List of Famous people who died in 1904
Jamsetji Tata
Jamsetji Nusserwanji Tata was an Indian pioneer industrialist, who founded the Tata Group, India's biggest conglomerate company. He established the city of Jamshedpur.
Mary Ellen Pleasant
Mary Ellen Pleasant was a 19th-century American entrepreneur, financier, real estate magnate and abolitionist. She identified herself as "a capitalist by profession" in the 1890 United States Census. Pleasant attended the Religious Society of Friends before being baptized into the Baptist faith. She worked on the Underground Railroad and helped bring it to California during the Gold Rush era. She was a lover, friend and financial supporter of John Brown and well known in abolitionist circles. After the Civil War, she won several civil rights victories, one of which was cited and upheld in the 1980s and resulted in her being called "The Mother of Human Rights in California", though other legal battles had mixed results.
Kartini
Raden Adjeng Kartini, sometimes known as Raden Ayu Kartini, was a prominent Indonesian national hero from Java. She was a pioneer in the area of education for girls and women's rights for Indonesians.
Al Swearengen
Ellis Alfred Swearingen was an American pimp and entertainment entrepreneur who ran the Gem Theater, a notorious brothel, in Deadwood, South Dakota, for 22 years during the late 19th century.
Paul Kruger
Stephanus Johannes Paulus Kruger was a South African politician. He was one of the dominant political and military figures in 19th-century South Africa, and President of the South African Republic from 1883 to 1900. Nicknamed Oom Paul, he came to international prominence as the face of the Boer cause—that of the Transvaal and its neighbour the Orange Free State—against Britain during the Second Boer War of 1899–1902. He has been called a personification of Afrikanerdom, and remains a controversial figure; admirers venerate him as a tragic folk hero.
Isabelle Eberhardt
Isabelle Wilhelmine Marie Eberhardt was a Swiss explorer and author. As a teenager, Eberhardt, educated in Switzerland by her father, published short stories under a male pseudonym. She became interested in North Africa, and was considered a proficient writer on the subject despite learning about the region only through correspondence. After an invitation from photographer Louis David, Eberhardt moved to Algeria in May 1897. She dressed as a man and converted to Islam, eventually adopting the name Si Mahmoud Saadi. Eberhardt's unorthodox behaviour made her an outcast among European settlers in Algeria and the French administration.
Henry Morton Stanley
Sir Henry Morton Stanley was a Welsh-American journalist, explorer, soldier, colonial administrator, author and politician who was famous for his exploration of central Africa and his search for missionary and explorer David Livingstone, whom he later claimed to have greeted with the now-famous line: "Dr Livingstone, I presume?". He is mainly known for his search for the source of the Nile, work he undertook as an agent of King Leopold II of Belgium, which enabled the occupation of the Congo Basin region, and for his command of the Emin Pasha Relief Expedition. He was knighted in 1899.
Mike Kurtz
Michael "Sheeny Mike" Kurtz was an American burglar and gang leader in New York City during the mid-to late 19th century. He was one of the co-founders of the Dutch Mob, along with Little Freddie and Johnny Irving, during the 1870s. Kurtz and the others controlled the area between Houston and 5th Streets for several years until the gang was driven out by "strong-arm squads" under Captain Anthony Allaire in 1876. A year later he was arrested in Boston for robbing a silk house owned by Scott & Co. and sentenced to 12 years imprisonment. It was while in prison that he discovered that eating common soap could produce the effect of ill health. His sudden and unexplainable weight loss and other symptoms baffled the prison doctors and he was able to fool officials that he was dying and received a pardon.

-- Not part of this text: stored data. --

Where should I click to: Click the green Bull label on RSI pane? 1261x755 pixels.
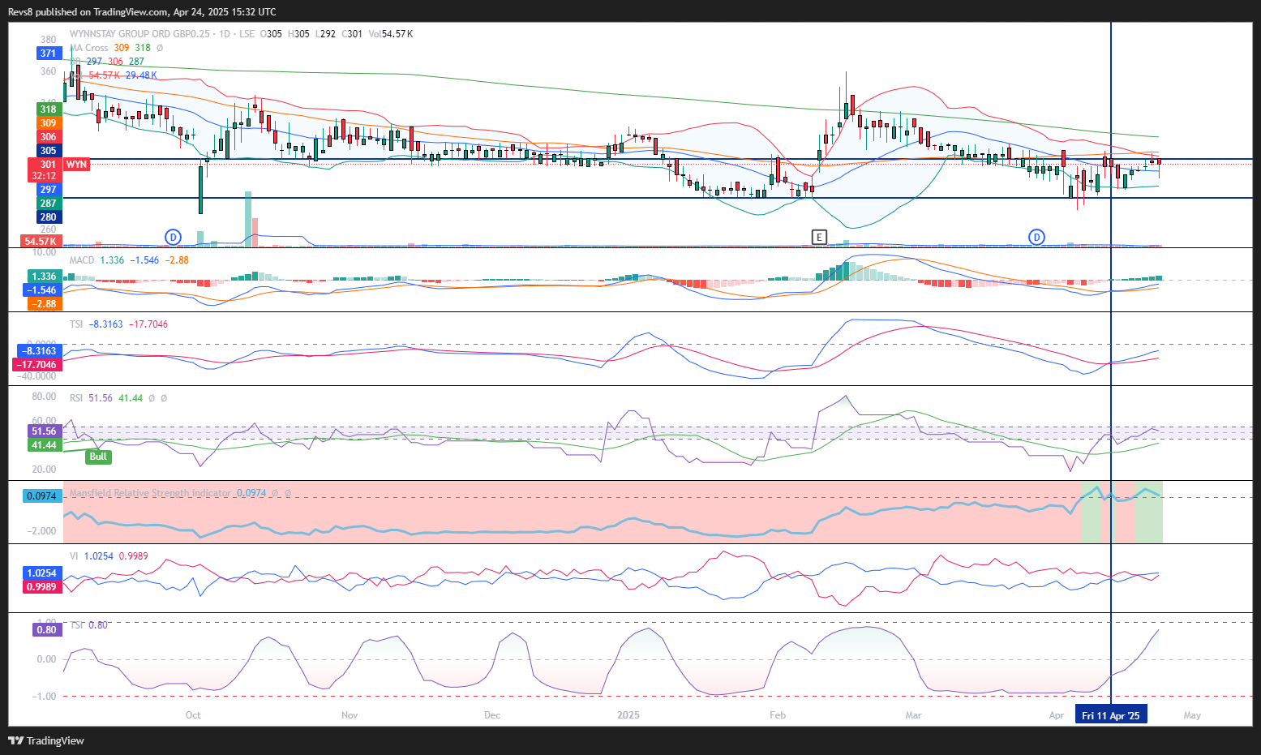click(x=98, y=457)
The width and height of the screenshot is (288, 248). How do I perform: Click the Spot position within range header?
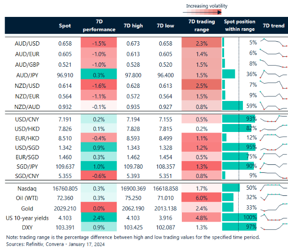click(x=239, y=25)
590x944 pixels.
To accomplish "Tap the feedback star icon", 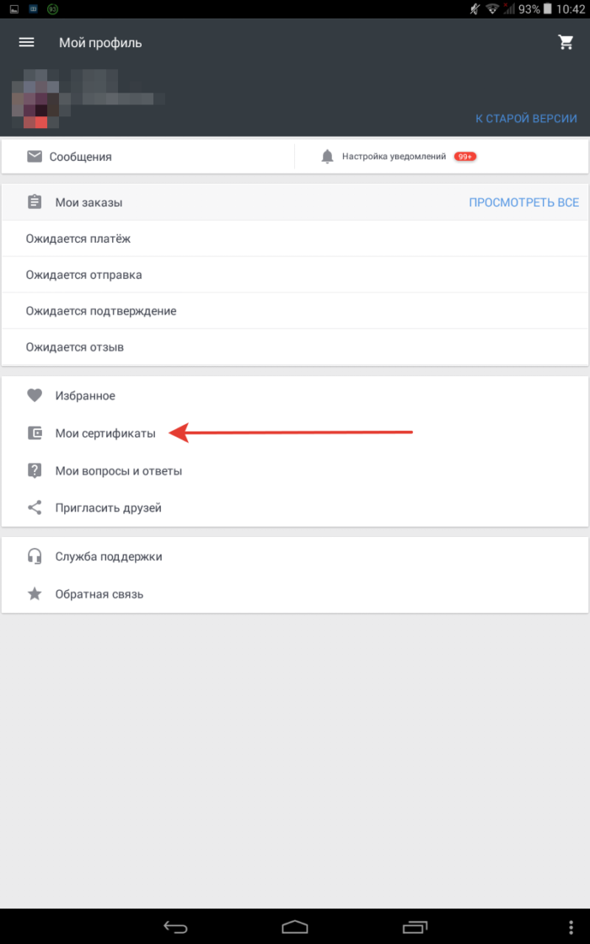I will click(35, 594).
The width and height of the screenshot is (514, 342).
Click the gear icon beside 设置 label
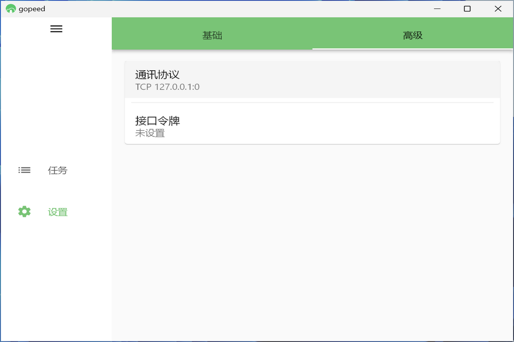click(24, 211)
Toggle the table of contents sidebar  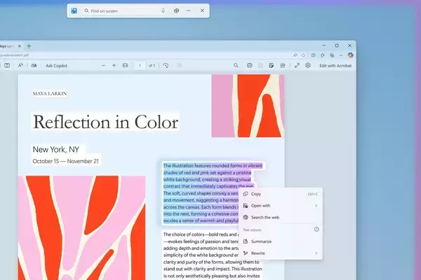click(x=7, y=65)
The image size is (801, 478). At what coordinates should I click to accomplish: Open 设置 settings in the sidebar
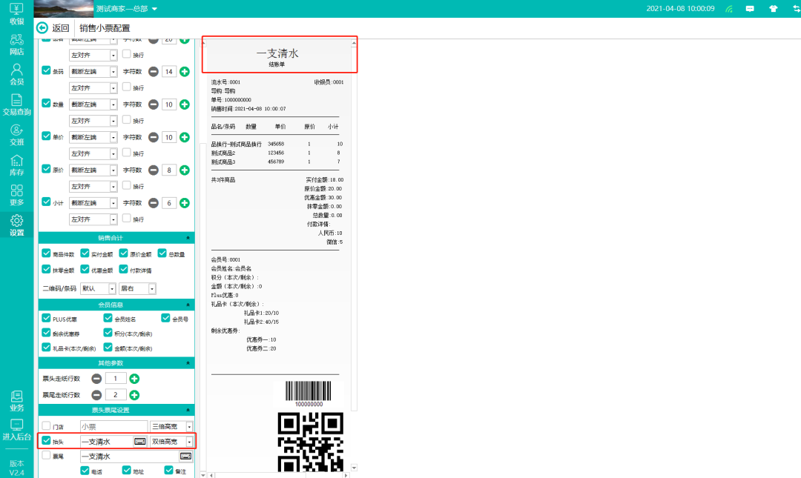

Frédéric Auguste Bartholdi
Frédéric Auguste Bartholdi was a French sculptor who is universally best known for designing Liberty Enlightening the World, commonly known as the Statue of Liberty.
George Chichester, 5th Marquess of Donegall
George Augustus Hamilton Chichester, 5th Marquess of Donegall was an Anglo-Irish soldier and company promoter who became an Irish and British peer, with a seat in the House of Lords.